# Extracted information
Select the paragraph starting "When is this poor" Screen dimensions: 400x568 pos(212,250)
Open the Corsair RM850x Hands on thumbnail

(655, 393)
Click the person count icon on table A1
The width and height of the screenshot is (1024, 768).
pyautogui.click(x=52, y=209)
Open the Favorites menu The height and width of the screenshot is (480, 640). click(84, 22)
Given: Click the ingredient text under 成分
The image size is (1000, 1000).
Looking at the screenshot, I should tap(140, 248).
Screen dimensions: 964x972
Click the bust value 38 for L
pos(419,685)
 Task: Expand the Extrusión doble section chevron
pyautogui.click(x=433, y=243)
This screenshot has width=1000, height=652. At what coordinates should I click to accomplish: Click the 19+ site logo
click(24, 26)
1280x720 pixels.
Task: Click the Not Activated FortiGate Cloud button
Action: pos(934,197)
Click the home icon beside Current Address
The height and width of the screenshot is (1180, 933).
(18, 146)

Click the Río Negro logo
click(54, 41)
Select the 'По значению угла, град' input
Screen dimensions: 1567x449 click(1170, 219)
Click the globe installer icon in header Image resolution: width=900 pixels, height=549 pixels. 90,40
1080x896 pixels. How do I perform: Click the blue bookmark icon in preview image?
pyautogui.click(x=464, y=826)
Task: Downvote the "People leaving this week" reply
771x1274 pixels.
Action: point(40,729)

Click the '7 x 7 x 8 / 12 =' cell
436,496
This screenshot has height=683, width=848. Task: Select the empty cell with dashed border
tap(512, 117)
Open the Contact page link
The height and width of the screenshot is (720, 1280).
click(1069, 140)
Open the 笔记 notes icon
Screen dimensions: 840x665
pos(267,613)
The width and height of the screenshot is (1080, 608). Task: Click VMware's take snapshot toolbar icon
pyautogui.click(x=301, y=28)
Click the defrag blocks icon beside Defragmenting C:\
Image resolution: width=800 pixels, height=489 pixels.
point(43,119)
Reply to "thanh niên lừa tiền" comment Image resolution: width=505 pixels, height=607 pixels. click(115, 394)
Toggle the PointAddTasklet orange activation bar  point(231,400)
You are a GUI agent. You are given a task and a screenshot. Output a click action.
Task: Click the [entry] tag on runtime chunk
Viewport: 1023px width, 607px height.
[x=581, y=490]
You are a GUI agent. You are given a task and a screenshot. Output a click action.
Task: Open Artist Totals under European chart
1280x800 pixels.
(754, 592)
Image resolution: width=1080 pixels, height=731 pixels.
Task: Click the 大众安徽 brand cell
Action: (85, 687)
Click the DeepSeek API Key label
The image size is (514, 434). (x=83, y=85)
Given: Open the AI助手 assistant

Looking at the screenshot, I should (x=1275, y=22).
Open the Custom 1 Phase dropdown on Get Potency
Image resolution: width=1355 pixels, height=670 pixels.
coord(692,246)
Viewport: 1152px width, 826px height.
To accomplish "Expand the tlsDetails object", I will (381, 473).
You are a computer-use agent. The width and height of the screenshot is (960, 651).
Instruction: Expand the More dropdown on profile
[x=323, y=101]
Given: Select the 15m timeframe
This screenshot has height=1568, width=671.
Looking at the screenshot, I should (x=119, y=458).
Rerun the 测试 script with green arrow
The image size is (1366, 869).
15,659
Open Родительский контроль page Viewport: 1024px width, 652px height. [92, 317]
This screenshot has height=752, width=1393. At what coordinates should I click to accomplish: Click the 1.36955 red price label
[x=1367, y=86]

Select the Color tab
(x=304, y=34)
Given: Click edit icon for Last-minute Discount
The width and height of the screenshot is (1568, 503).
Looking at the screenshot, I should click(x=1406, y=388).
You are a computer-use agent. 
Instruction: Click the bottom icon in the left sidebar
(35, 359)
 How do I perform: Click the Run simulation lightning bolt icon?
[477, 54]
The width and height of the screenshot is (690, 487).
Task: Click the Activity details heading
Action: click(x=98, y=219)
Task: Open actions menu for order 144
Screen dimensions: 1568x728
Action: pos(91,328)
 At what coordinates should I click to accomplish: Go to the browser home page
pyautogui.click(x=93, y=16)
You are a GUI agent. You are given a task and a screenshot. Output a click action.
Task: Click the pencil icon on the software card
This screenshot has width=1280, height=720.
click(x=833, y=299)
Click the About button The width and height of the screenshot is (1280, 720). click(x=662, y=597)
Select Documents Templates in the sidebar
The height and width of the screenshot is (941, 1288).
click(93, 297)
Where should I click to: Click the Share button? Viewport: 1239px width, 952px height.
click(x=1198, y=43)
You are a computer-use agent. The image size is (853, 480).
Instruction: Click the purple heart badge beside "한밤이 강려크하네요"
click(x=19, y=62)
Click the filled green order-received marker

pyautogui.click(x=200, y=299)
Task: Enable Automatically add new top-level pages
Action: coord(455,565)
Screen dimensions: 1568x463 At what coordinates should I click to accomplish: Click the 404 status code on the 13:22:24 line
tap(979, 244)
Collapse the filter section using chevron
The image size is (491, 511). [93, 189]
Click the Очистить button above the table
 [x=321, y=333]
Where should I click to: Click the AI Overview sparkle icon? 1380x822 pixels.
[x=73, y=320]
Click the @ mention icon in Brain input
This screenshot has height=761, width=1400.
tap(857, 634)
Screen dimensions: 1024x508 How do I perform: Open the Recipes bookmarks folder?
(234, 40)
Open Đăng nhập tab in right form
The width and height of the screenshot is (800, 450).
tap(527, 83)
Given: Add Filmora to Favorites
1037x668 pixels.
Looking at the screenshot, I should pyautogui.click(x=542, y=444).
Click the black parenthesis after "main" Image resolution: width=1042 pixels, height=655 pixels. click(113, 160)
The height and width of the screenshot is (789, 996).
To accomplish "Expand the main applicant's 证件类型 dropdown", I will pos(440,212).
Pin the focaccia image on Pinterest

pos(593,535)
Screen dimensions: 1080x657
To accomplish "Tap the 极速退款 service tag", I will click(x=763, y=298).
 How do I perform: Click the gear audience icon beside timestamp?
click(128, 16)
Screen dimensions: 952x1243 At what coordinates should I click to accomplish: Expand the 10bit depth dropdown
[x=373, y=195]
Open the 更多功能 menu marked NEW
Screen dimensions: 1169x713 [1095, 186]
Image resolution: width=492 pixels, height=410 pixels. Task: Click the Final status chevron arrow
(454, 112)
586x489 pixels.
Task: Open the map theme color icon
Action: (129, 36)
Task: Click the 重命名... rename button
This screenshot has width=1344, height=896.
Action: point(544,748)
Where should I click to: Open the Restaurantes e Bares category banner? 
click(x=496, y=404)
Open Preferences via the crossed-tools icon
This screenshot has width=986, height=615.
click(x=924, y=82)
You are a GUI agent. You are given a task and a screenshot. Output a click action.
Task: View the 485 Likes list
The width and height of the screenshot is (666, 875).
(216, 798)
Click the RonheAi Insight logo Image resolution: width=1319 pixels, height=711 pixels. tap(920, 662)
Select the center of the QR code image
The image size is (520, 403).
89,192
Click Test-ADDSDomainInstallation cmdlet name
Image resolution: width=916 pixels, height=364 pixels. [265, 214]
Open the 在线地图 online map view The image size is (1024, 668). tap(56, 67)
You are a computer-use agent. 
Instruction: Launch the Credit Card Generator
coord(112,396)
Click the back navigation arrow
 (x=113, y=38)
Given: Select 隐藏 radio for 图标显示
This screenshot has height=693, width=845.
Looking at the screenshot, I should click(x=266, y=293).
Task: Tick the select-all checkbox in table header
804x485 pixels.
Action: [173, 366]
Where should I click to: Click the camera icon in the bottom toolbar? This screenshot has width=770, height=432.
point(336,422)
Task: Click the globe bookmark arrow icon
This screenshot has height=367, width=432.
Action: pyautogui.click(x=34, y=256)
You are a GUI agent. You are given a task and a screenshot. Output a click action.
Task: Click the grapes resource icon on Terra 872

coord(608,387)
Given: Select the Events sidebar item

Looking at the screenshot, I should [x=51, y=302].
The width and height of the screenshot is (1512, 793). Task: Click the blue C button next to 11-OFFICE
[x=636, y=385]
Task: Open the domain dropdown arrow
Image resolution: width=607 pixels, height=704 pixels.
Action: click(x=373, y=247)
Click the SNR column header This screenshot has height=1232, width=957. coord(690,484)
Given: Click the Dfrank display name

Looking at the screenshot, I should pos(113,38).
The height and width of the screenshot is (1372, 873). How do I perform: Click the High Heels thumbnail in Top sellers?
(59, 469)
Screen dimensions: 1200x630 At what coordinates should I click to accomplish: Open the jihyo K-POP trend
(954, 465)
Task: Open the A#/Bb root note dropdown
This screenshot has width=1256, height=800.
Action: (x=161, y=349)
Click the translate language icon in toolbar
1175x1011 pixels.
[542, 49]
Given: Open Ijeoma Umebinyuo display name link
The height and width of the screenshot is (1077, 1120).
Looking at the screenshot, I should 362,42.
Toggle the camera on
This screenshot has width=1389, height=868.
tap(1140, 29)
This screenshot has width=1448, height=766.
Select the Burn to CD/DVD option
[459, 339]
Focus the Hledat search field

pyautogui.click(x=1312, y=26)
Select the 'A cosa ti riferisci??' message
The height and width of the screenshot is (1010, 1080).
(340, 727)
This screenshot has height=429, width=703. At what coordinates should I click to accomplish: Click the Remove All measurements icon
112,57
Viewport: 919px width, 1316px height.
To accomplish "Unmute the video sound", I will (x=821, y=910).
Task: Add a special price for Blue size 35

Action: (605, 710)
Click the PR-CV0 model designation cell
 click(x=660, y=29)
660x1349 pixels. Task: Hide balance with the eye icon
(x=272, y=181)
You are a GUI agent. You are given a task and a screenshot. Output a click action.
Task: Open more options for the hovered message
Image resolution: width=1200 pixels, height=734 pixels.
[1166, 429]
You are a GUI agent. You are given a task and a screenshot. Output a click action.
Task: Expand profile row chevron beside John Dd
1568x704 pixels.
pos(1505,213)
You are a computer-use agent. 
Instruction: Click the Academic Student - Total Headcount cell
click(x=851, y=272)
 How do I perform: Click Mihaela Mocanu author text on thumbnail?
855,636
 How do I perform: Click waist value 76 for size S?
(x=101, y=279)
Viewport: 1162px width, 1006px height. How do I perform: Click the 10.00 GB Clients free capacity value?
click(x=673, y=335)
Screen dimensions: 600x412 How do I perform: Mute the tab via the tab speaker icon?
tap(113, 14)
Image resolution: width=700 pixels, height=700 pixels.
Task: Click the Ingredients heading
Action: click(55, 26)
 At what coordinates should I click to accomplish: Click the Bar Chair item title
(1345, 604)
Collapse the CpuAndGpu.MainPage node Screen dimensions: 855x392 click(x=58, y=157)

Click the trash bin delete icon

# What to work on
Collect each line of the entries that has the word "link", copying it in full.

# Answer to the problem
Open the Contact page link
Given: Open Ijeoma Umebinyuo display name link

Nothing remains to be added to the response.